8.2 Compressing multiple files: tar

The gzip command that we learned in the previous section is only able to zip individual files. If you want to zip more than one file, you first have to put them in a so-called archive. The word archive is referring to the process of combining multiple files (and also directories if you want) into one single file. To archive files, you can use the command tar -cf. The option -f is to write the output to a file and not STDOUT (i.e. standard output), -c stands for create and -z zips all files before putting them into the archive. So as you can see, you don’t necessarily have to zip the files when you add them to an archive, but you have the option to do so if you want.

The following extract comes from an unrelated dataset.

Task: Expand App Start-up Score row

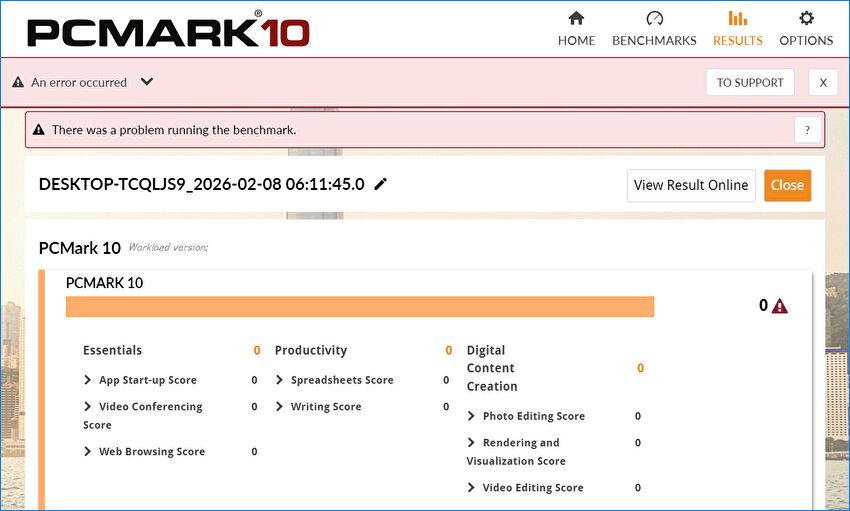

$ tar -cf all.tar BanthracisProteome.txt BanthracisProteome.txt.gz test.txt.gz
$ ls -sh all.tar BanthracisProteome.txt BanthracisProteome.txt.gz test.txt.gz
 27M all.tar
 24M BanthracisProteome.txt
3.2M BanthracisProteome.txt.gz
4.0K test.txt.gz
$ rm all.tar
$ tar -czf all.tar BanthracisProteome.txt BanthracisProteome.txt.gz test.txt.gz
$ ls -sh all.tar BanthracisProteome.txt BanthracisProteome.txt.gz test.txt.gz
6.4M all.tar
 24M BanthracisProteome.txt
3.2M BanthracisProteome.txt.gz
4.0K test.txt.gz

Again, you can see that the size of the archive is greatly reduced if you decide to add the -z flag that zips all the files that go into it.

Now you know how to create an archive, but what if you already have an archive and you want to extract the files in it? You can do this using the tar -xf command. The -x stands for extract and for the command to work, you also need to add the -f, otherwise no file will be written:

$ mkdir -p out
$ cd out
$ tar -xf ../all.tar
$ ls
BanthracisProteome.txt
BanthracisProteome.txt.gz
test.txt.gz

Remove the folder again:

$ rm -r out